La frase svettò di brillante risolutezza, parole scritte con l’anima, vive e intense esattamente come l’ombra che le danzava attorno, amara e imperlata di un furore risvegliatosi all’apertura di quel luogo tanto caro e segreto. Poteva davvero essere? Non che non lo avesse ipotizzato, ma non si era mai permessa di affermarlo senza una prova effettiva a supportarne le ipotesi. Ora, invece, era così assurdamente reale, da indurla a ridere incredula e al tempo stesso estasiata per la meravigliosa indefinibilità che l’intera situazione aveva appena assunto. Immaginò le sue mani grigie distruggere ogni traccia di sé, gli occhi d’ocra saettare mentre le unghie affondavano nei volti di coloro a cui si era dovuto legare con costrizione, aggredendo il solo angolo sicuro a sua disposizione perché diventasse un guscio senz’anima, non dando peso alla fretta e alla sapienza che pochi resti messi insieme potevano sortire.

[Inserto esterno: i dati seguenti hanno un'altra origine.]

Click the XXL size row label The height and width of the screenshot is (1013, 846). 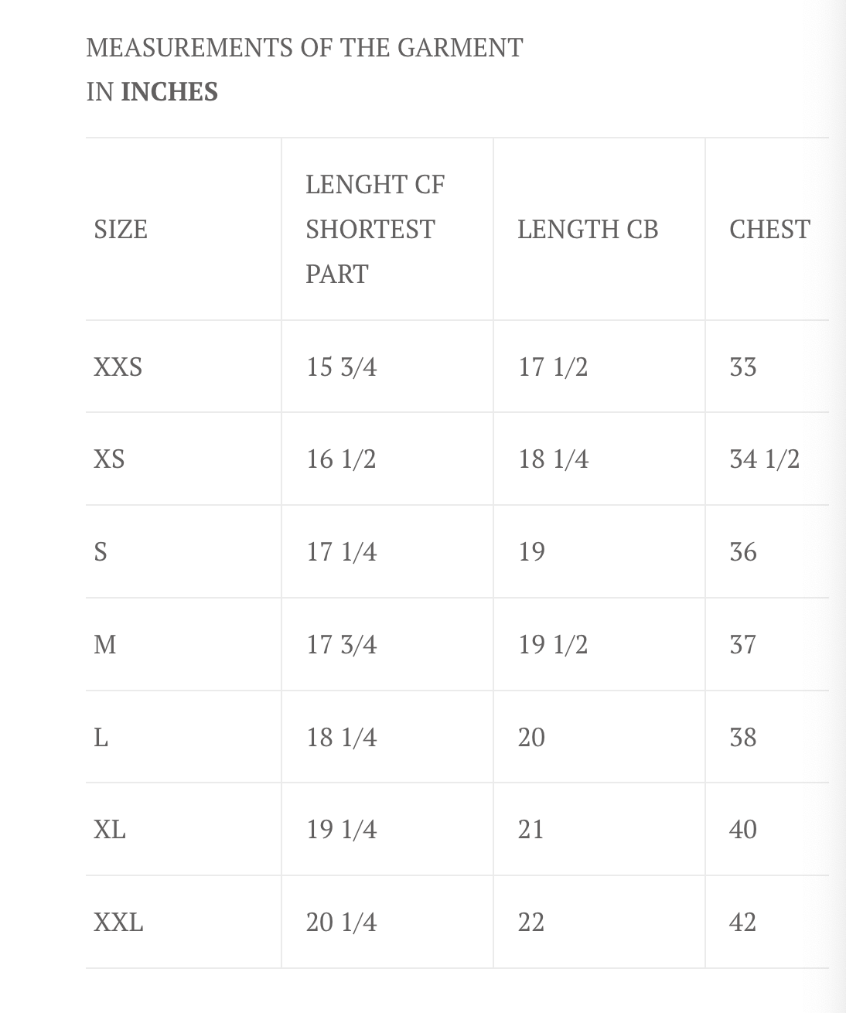coord(118,923)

Ora, Marian Cross non si avvicinava minimamente all’essere un buon esempio di virtù e moralità, ma nell’essere un uomo di mondo aveva imparato a inquadrare le persone e i loro interessi, a leggere fra le righe dei loro sentimenti come se avesse effettivamente il potere di scandagliarne le menti. Dio non volesse che lei, Amèlie Chevalier, fosse una di quelle sciacquette scostumate che il suddetto fedifrago frequentava in mancanza di donne passionali pronte a essere ammaliate dal suo fascino; un miserabile contentino per i suoi incommensurabili servigi non poteva appagare la raffinatezza dei suoi gusti o segnare una riga sulle migliaia di fatture che ancora attendevano il dovuto pagamento, aveva sempre preteso dagli altri e da se stessa prezzi inagibili a comuni esseri umani e lui lo sapeva, eccome se lo sapeva.

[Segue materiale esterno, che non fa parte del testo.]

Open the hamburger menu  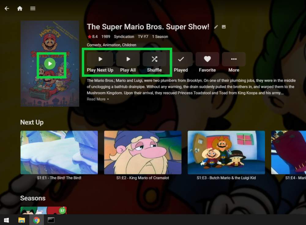[32, 8]
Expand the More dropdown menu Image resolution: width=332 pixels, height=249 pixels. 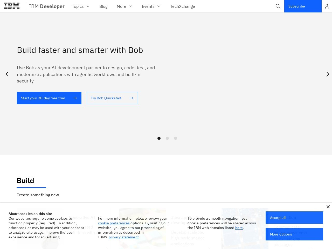click(124, 6)
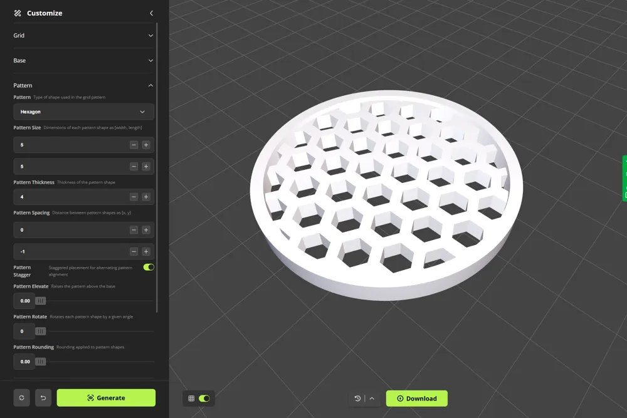The height and width of the screenshot is (418, 627).
Task: Click the grid icon in the bottom toolbar
Action: click(x=191, y=398)
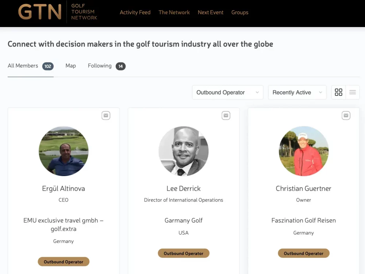The width and height of the screenshot is (365, 274).
Task: Open Lee Derrick's profile name link
Action: [184, 189]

Ecco perchè le aveva regalato la stanza segreta del Quattordicesimo.

 

Note di fine capitolo:

 1*: Piccolo mio (Francese).
2*Rivelati (Ebraico).
3*: Genesi Nera. Noah, l’eredità secolare  (Latino).

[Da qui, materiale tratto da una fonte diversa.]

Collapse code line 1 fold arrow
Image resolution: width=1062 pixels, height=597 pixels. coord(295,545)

4*: Che cosa…? (Francese).
Salve…Come andiamo? Ormai posso affermare in tutta sicurezza di aver abbracciato la filosofia del “ aggiorno quando me ne ricordo”. Odiatemi pure, penso di meritarmelo dopo questo epocale ritardo, ma spero ugualmente che la mia rivisitazione della saga dell’Arca vi stia piacendo. Si incomincia a intravvedere qualcosa, seppur piccolo e confusionario, ma il bello di D Gray Man è che le cose non sono mai come sembrano: il tempo di scoprire qualcosa di assolutamente impensabile e subito ne salta fuori un’altra ancor più assurda e il tutto condito da un generale alone di mistero che, nello svelare un pezzettino di storia, fa sorgere nuovi quesiti che devono attendere secoli prima di essere risolti. La faccenda del Quattordicesimo non ha poi bisogno di essere spiegata, il suo fascino è ineccepibile, quanto ad Amèlie, ho deciso di mettere in risalto qualche sua capacità alchemica per marcare la sua presenza lì ancor più necessaria. Ho intenzione di evidenziarle ancora più avanti, questo è certo, ma ogni tanto è giusto dare spazio alle qualità che rendono i personaggi tali. Ora, prima di lasciarvi, ci tenevo a informare, anche se lo avrete notato, che ho pubblicato il primo capitolo di “Chimera”, uno spin off di Hell’s Road dedicato a Pierre. Fino a qui non gli è stata dedicata molta attenzione, ma più avanti comparirà, seppur per breve tempo; la ragione di questa piccola parentesi è che mi frullava da tempo di scrivere sul suo legame con Amèlie, rasentante un rapporto servo-padrona piuttosto particolare. Se mi mettessi a descriverlo qui, nei minimi particolari, correrei il rischio di non finire più. Un saluto a tutti quanti, a presto!!!